> [Provided data]
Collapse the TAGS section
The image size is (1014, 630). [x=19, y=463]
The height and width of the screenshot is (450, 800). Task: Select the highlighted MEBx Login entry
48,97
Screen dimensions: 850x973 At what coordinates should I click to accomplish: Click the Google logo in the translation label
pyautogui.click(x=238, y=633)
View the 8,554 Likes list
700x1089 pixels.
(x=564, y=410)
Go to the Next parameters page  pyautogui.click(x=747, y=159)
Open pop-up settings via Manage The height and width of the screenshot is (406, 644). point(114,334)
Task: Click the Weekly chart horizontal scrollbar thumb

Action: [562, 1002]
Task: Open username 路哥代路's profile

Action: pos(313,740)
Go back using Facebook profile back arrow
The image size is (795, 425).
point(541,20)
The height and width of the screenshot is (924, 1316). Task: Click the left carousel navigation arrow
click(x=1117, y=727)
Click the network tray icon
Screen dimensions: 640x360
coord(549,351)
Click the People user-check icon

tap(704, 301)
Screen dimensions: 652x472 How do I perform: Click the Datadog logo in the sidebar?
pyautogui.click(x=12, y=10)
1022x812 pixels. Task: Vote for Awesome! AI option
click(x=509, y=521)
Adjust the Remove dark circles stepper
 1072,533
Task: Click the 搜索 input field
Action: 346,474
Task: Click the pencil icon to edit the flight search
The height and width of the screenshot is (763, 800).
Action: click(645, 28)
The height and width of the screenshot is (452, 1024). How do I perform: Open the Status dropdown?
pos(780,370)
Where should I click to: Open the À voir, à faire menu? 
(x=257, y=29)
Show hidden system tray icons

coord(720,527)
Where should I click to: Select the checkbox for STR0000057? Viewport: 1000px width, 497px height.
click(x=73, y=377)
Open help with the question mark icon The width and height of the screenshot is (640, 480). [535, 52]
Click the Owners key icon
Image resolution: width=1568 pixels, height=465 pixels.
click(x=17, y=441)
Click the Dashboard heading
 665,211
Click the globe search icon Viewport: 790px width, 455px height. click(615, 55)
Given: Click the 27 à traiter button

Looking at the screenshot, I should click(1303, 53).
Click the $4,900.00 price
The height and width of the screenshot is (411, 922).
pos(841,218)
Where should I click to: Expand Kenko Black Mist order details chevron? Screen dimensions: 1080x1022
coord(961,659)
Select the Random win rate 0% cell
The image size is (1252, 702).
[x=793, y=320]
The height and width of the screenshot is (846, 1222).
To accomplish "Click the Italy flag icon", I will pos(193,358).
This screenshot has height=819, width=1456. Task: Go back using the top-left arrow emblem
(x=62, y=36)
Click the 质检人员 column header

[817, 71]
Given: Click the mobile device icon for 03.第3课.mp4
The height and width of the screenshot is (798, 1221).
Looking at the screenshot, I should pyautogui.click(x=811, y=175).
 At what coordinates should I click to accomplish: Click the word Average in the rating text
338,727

> [About this exercise]
Retype all the data. Nothing may be left out or altered.

> [Written answer]
Collapse the TAGS section
The image size is (1014, 630). [x=19, y=463]
The height and width of the screenshot is (450, 800). Task: Select the highlighted MEBx Login entry
48,97
Screen dimensions: 850x973 At what coordinates should I click to accomplish: Click the Google logo in the translation label
pyautogui.click(x=238, y=633)
View the 8,554 Likes list
700x1089 pixels.
(x=564, y=410)
Go to the Next parameters page  pyautogui.click(x=747, y=159)
Open pop-up settings via Manage The height and width of the screenshot is (406, 644). point(114,334)
Task: Click the Weekly chart horizontal scrollbar thumb

Action: [562, 1002]
Task: Open username 路哥代路's profile

Action: pos(313,740)
Go back using Facebook profile back arrow
The image size is (795, 425).
point(541,20)
The height and width of the screenshot is (924, 1316). Task: Click the left carousel navigation arrow
click(x=1117, y=727)
Click the network tray icon
Screen dimensions: 640x360
coord(549,351)
Click the People user-check icon

tap(704, 301)
Screen dimensions: 652x472 How do I perform: Click the Datadog logo in the sidebar?
pyautogui.click(x=12, y=10)
1022x812 pixels. Task: Vote for Awesome! AI option
click(x=509, y=521)
Adjust the Remove dark circles stepper
 1072,533
Task: Click the 搜索 input field
Action: 346,474
Task: Click the pencil icon to edit the flight search
The height and width of the screenshot is (763, 800).
Action: click(645, 28)
The height and width of the screenshot is (452, 1024). How do I perform: Open the Status dropdown?
pos(780,370)
Where should I click to: Open the À voir, à faire menu? 
(x=257, y=29)
Show hidden system tray icons

coord(720,527)
Where should I click to: Select the checkbox for STR0000057? Viewport: 1000px width, 497px height.
click(x=73, y=377)
Open help with the question mark icon The width and height of the screenshot is (640, 480). [535, 52]
Click the Owners key icon
Image resolution: width=1568 pixels, height=465 pixels.
click(x=17, y=441)
Click the Dashboard heading
 665,211
Click the globe search icon Viewport: 790px width, 455px height. click(615, 55)
Given: Click the 27 à traiter button

Looking at the screenshot, I should click(1303, 53).
Click the $4,900.00 price
The height and width of the screenshot is (411, 922).
pos(841,218)
Where should I click to: Expand Kenko Black Mist order details chevron? Screen dimensions: 1080x1022
coord(961,659)
Select the Random win rate 0% cell
The image size is (1252, 702).
[x=793, y=320]
The height and width of the screenshot is (846, 1222).
To accomplish "Click the Italy flag icon", I will pos(193,358).
This screenshot has height=819, width=1456. Task: Go back using the top-left arrow emblem
(x=62, y=36)
Click the 质检人员 column header

[817, 71]
Given: Click the mobile device icon for 03.第3课.mp4
The height and width of the screenshot is (798, 1221).
Looking at the screenshot, I should pyautogui.click(x=811, y=175).
 At what coordinates should I click to accomplish: Click the word Average in the rating text
338,727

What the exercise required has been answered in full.